Explosive volcanism plays a fundamental role in the exchange of mass and energy between the solid Earth and the oceans and atmosphere. Large-scale silicic eruptions that generate voluminous pyroclastic flows (ignimbrite deposits) represent the largest type of volcanic event known on Earth. Individual eruptions may discharge up to several thousand cubic kilometers of magma during a single event (Chesner et al., 1991). Such events are of great interest, more over, because of their potential for global environmental change (Crowley et al., 1993). Large ignimbrite eruptions occur relatively infrequently (one event every 20,000 yr erupts a volume >1000 km3), but significant uncertainties exist regarding variations in the rate of this type of volcanism on Earth or in a given volcanic province. Just as variations in mid-ocean ridge and plume activity have become the focus of intense study, there is a compelling need to examine long-term variations in volcanism associated with subduction zones, especially considering the potential that such events have for profound societal impact. Recognizing that the Earth's current state is not necessarily typical of all tectonic regimes in the past, it is important to study the long-term geochemical and tectonic evolution of the Earth system.
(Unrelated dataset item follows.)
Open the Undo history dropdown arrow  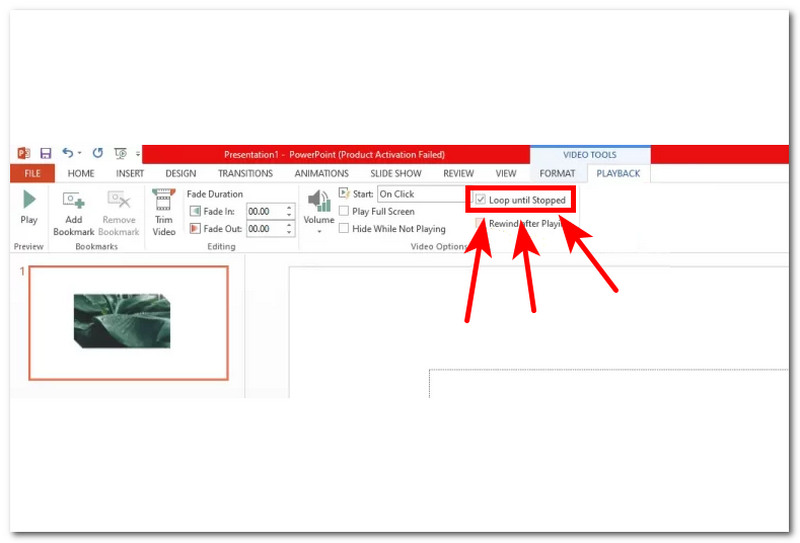coord(80,154)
Unraveling the land-based record of volcanism in a major ignimbrite province is hampered by the paucity and poor precision of many radiometric age dates, lack of mappable stratigraphic levels, and poor preservation. Major explosive volcanic eruptions are, however, well preserved in the marine environment adjacent to subduction zones as volcanic ash, or tephra layers, interbedded with deep-sea sediments. The marine tephra record is condensed in thickness compared with the terrestrial one, but it is more likely to be complete, and easily dated by biostratigraphic methods and radiometric dating of phenocrysts found in the tephra layers.
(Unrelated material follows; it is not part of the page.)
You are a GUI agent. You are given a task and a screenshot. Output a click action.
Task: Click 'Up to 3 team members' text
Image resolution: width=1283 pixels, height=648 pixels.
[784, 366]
Recent drilling during Leg 165 of the Ocean Drilling Program (ODP) in the Caribbean Sea (Fig. 1) yielded more than 2000 tephra layers, with individual layers up to 90 cm thick. This led to the discovery of three major episodes of Cenozoic explosive volcanism (Sigurdsson, Leckie, Acton, et al., 1997). These episodes, one during the early to mid-Miocene, another from the mid- to late Eocene and the earliest one in late Paleocene to early Eocene time, represent periods during which the rate of large-scale ignimbrite-forming eruptions was much greater than at present (Fig. 2). The excellent recovery of this record, in seven holes, allows for the study of the most complete sequence of long-term temporal changes in subduction zone volcanism through the Cenozoic Era. This unique tephra record can be used in order to quantify the nature and rates of volcanism during these three important episodes. In this paper we discuss the Leg 165 tephra record and relate it to the complex history of volcano-tectonic activity at the margins of the Caribbean plate. We also present new 40Ar/39Ar dates of biotite and feldspar crystals from a large number of Caribbean marine tephra layers, to provide further constraints of the timing of volcanism in the region.